Thursday, 26 January 2012

POTATO FRITTATA





This is the only way (together with crepes), to make my children eat eggs. They love it. It is a proper lunch/dinner for them, they don't need anything else after this. And it is great also for parties, cut in small pieces and eaten cold. This has been made with potatoes, but you can use everything you like: courgettes, peppercorns, tomatoes, asparagus, artichokes, sausage ... just use your imagination!

Ingredients for 4 people:

6 eggs
2 small potatoes
100 ml milk
salt
pepper
Olive oil or butter (or both)

First, peel the potatoes and cut them into small chunks; it  will cut down on the cooking time.
Put them into a pan of slightly salted boiling water and cook them until they are ready for eating (about 20 minutes).

When ready drain them and put them in a skillet with some olive oil or butter and sautée them for a few minutes.

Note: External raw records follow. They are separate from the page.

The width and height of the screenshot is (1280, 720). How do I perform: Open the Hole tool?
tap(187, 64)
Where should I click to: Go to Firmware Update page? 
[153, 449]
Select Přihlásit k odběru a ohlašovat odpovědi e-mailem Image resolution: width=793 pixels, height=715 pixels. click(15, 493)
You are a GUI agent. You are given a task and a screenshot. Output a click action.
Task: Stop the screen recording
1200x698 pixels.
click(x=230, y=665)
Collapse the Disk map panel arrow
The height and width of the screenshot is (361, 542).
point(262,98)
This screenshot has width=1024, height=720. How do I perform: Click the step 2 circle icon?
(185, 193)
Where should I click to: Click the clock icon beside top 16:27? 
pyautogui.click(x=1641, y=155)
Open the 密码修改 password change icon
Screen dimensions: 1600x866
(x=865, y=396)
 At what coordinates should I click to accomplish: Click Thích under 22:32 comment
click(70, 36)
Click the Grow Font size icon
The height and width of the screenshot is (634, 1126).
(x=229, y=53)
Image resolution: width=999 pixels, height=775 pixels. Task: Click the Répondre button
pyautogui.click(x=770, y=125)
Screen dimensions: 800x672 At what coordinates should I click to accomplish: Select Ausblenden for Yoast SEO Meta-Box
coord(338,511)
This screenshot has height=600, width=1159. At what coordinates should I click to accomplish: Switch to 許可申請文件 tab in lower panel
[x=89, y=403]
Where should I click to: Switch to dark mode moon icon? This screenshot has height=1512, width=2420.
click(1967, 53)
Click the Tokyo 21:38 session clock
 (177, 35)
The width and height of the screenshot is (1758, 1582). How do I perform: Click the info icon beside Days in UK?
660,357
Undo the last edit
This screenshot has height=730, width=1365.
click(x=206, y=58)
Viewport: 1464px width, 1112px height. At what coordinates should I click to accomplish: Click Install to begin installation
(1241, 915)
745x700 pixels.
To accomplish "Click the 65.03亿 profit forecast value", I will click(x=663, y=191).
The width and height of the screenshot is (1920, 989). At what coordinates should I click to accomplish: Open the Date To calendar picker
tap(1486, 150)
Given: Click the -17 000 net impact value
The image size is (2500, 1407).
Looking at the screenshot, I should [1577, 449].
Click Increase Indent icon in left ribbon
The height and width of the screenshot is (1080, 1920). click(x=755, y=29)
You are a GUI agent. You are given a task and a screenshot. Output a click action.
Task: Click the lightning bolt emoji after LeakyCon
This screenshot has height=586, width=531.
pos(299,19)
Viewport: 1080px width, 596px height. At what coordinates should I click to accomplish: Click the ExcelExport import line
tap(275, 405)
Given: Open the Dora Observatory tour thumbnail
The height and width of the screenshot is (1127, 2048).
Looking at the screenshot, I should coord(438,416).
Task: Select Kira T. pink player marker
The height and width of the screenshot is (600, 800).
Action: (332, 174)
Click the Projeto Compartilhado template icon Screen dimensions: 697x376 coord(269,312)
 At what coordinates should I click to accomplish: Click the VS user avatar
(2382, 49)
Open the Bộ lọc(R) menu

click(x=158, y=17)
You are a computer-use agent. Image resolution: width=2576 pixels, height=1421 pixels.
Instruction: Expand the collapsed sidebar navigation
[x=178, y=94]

Lightly beat the eggs to incorporate some air into them, which will make for a fluffier frittata. Add the milk, some salt and pepper before beating.

Spread the potatoes into a single layer in the pan and pour the eggs over; let the frittata cook, without stirring, until the top begins to firm up. Cover the skillet with a dish and flip it upside-down while holding the dish pressed to it (I advise you to do this over a sink the first time!).

The frittata will come to rest on the dish; turn the skillet right-side up, slide the frittata back into it, and cook it for a couple of minutes more to set it through. It shouldn't be runny, nor should it be bone dry.